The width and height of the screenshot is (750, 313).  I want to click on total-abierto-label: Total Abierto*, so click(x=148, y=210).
========
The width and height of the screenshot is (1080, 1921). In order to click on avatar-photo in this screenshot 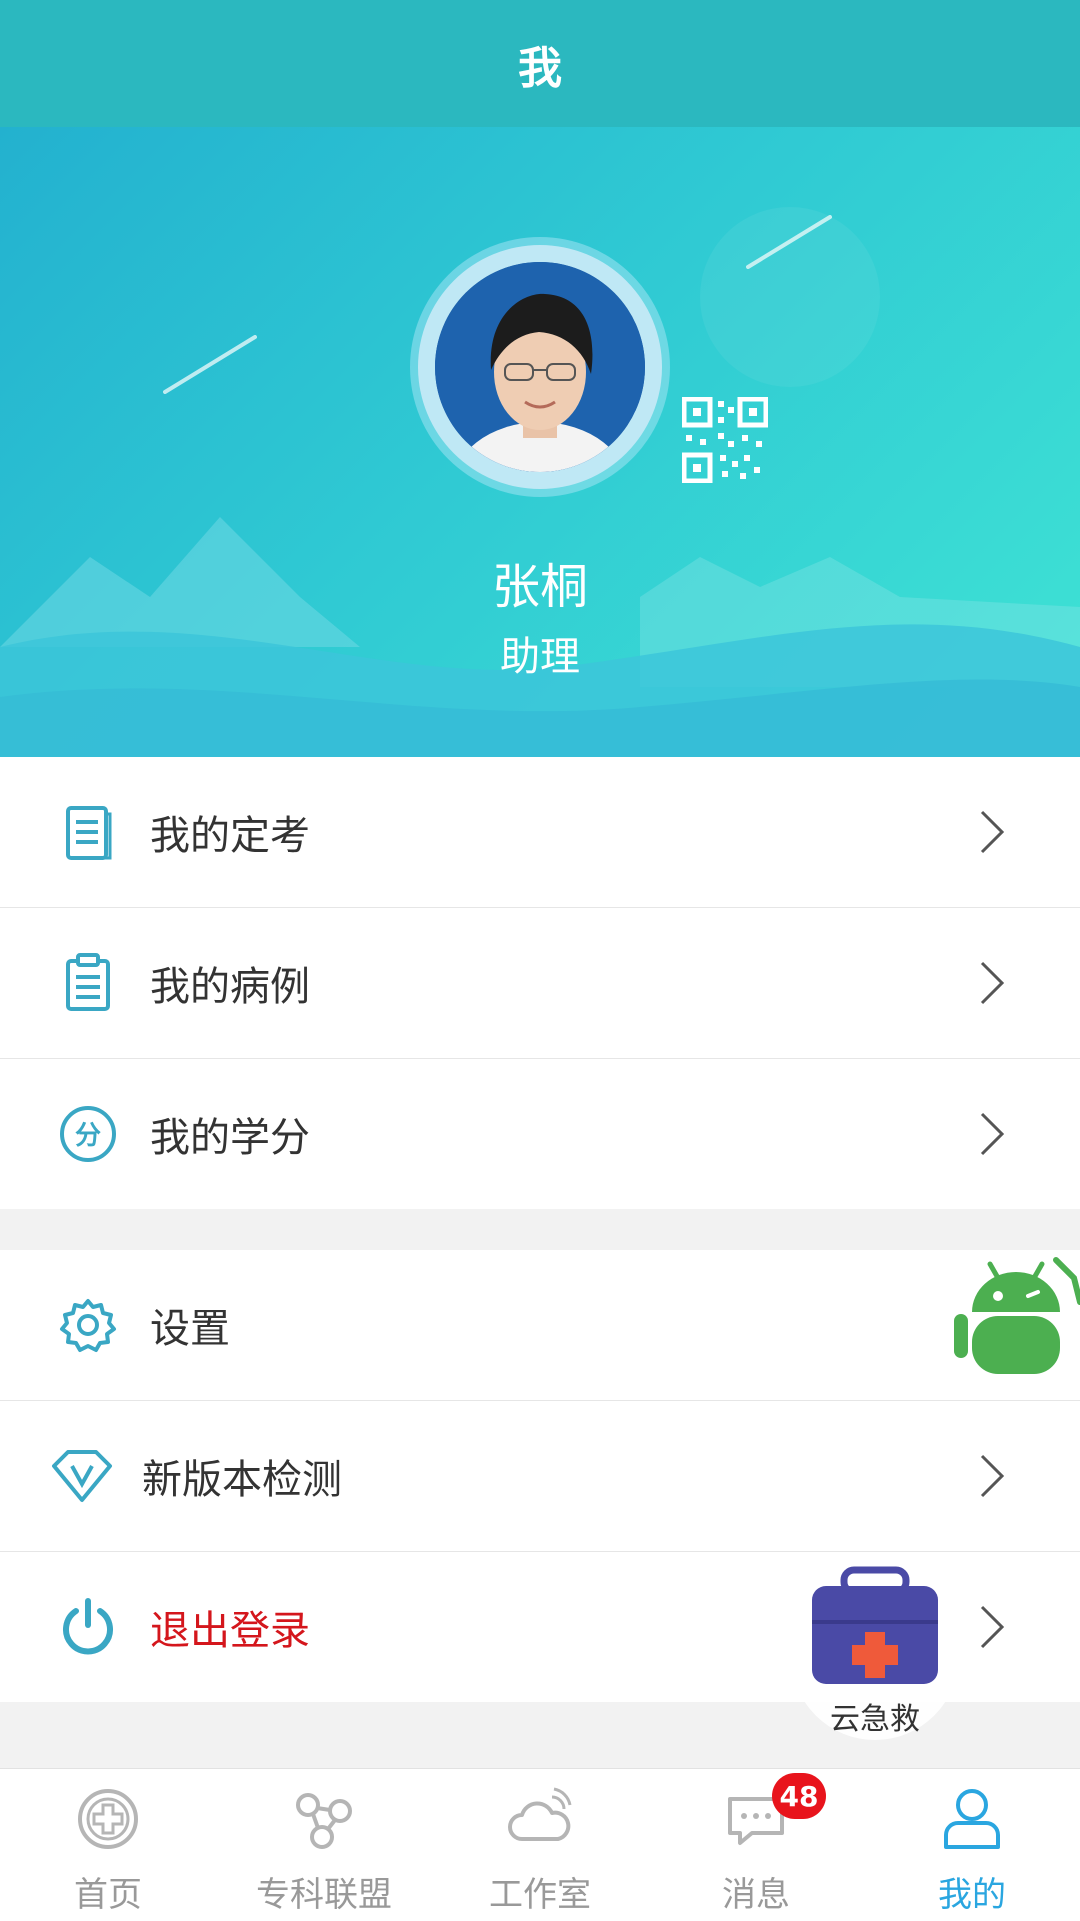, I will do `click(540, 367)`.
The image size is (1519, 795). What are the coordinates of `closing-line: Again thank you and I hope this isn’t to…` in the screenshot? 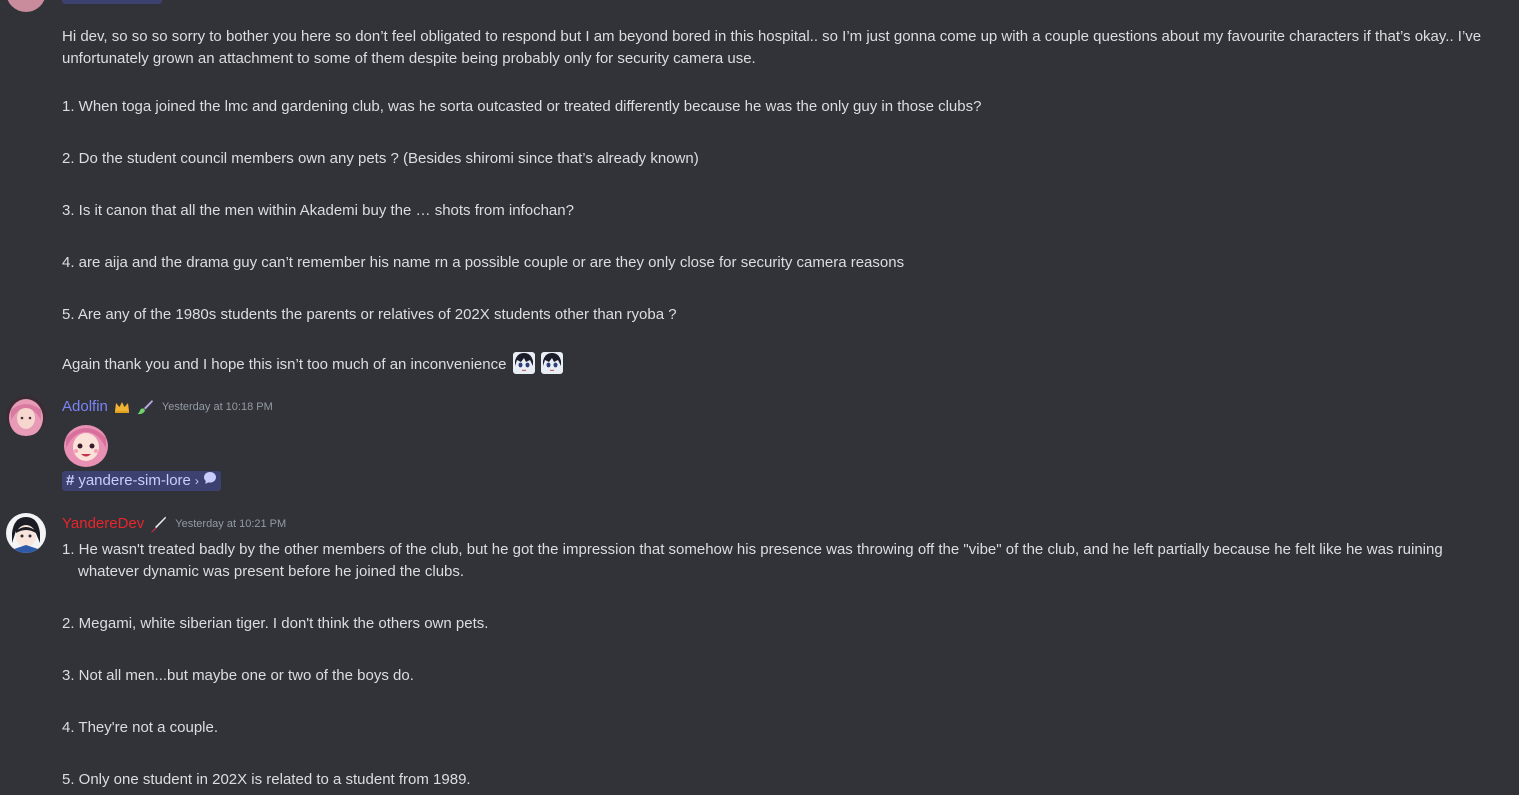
========
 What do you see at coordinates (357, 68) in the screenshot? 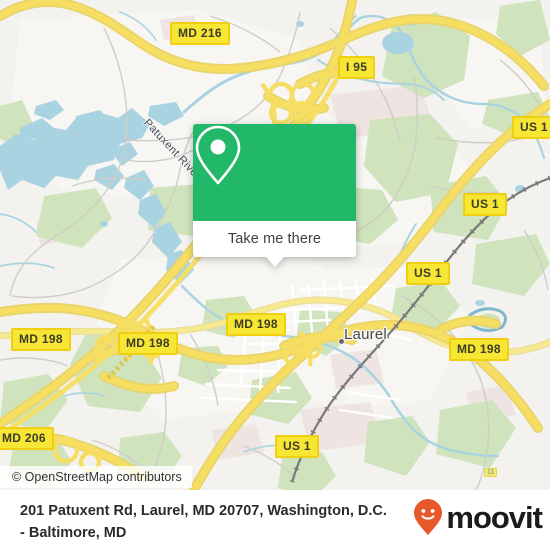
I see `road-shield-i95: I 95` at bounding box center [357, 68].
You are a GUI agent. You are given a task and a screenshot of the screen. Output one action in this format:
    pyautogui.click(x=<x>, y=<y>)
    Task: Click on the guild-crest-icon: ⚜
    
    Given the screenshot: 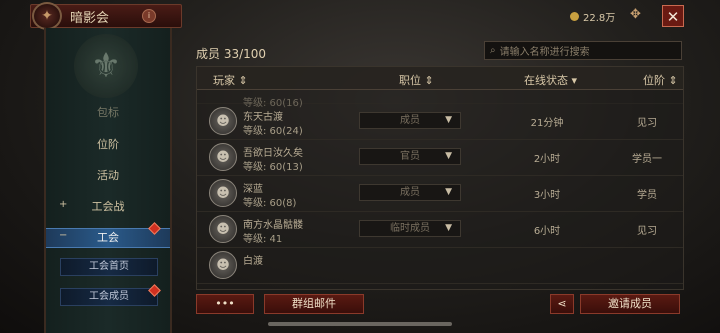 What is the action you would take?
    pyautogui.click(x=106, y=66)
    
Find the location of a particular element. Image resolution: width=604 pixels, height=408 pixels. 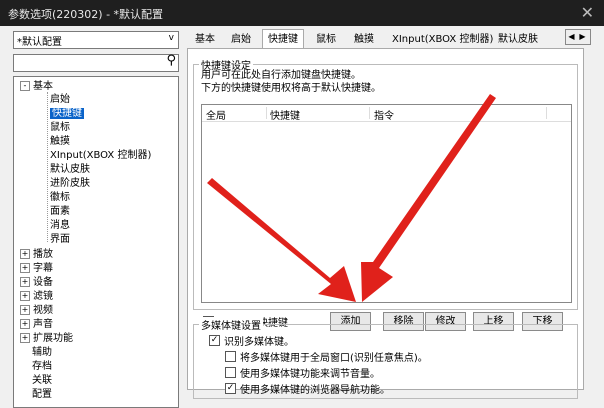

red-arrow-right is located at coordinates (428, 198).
========
● **Exercise details**
Turn the part of the listing that opens with the line containing "Find the location" and closes with the line containing "red-arrow-right is located" into a JSON list of strings, one string per line, skipping blank lines. Leave the pictures out.

● **Written answer**
[
  "Find the location of a particular element. Image resolution: width=604 pixels, height=408 pixels. ",
  "red-arrow-right is located at coordinates (428, 198)."
]